_PROBLEM TO SOLVE:_ Each line of the material must be repeated precisely, with the pictures left out.

(Beginning of STUDY MATERIAL)

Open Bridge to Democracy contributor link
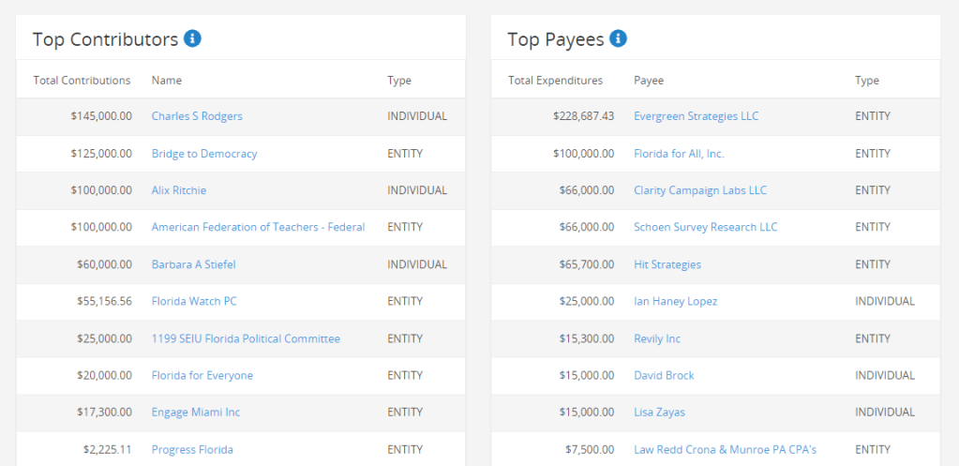This screenshot has height=466, width=959. pyautogui.click(x=204, y=154)
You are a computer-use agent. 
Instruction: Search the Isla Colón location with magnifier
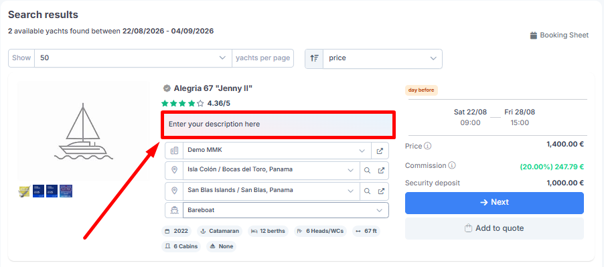pos(367,171)
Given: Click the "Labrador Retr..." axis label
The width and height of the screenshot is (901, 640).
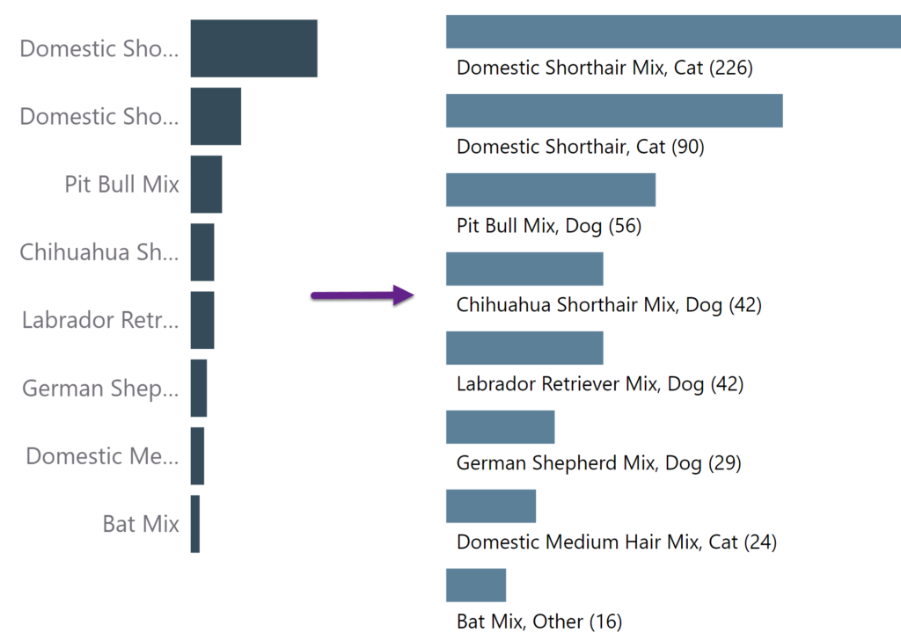Looking at the screenshot, I should click(x=100, y=320).
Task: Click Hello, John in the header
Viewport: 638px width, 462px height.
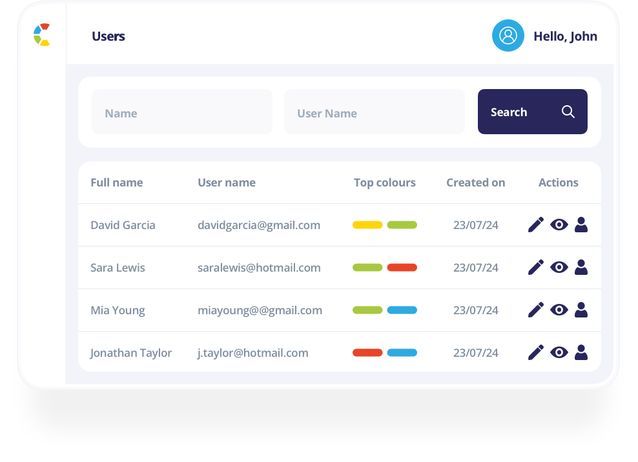Action: coord(565,36)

(End of STUDY MATERIAL)

_FINISHED TASK:_
Open Bridge to Democracy contributor link
This screenshot has height=466, width=959. pyautogui.click(x=204, y=154)
You are a computer-use agent. 
Instruction: Search the Isla Colón location with magnifier
pos(367,171)
Given: Click the "Labrador Retr..." axis label
The width and height of the screenshot is (901, 640).
Looking at the screenshot, I should click(x=100, y=320).
Task: Click Hello, John in the header
Viewport: 638px width, 462px height.
Action: coord(565,36)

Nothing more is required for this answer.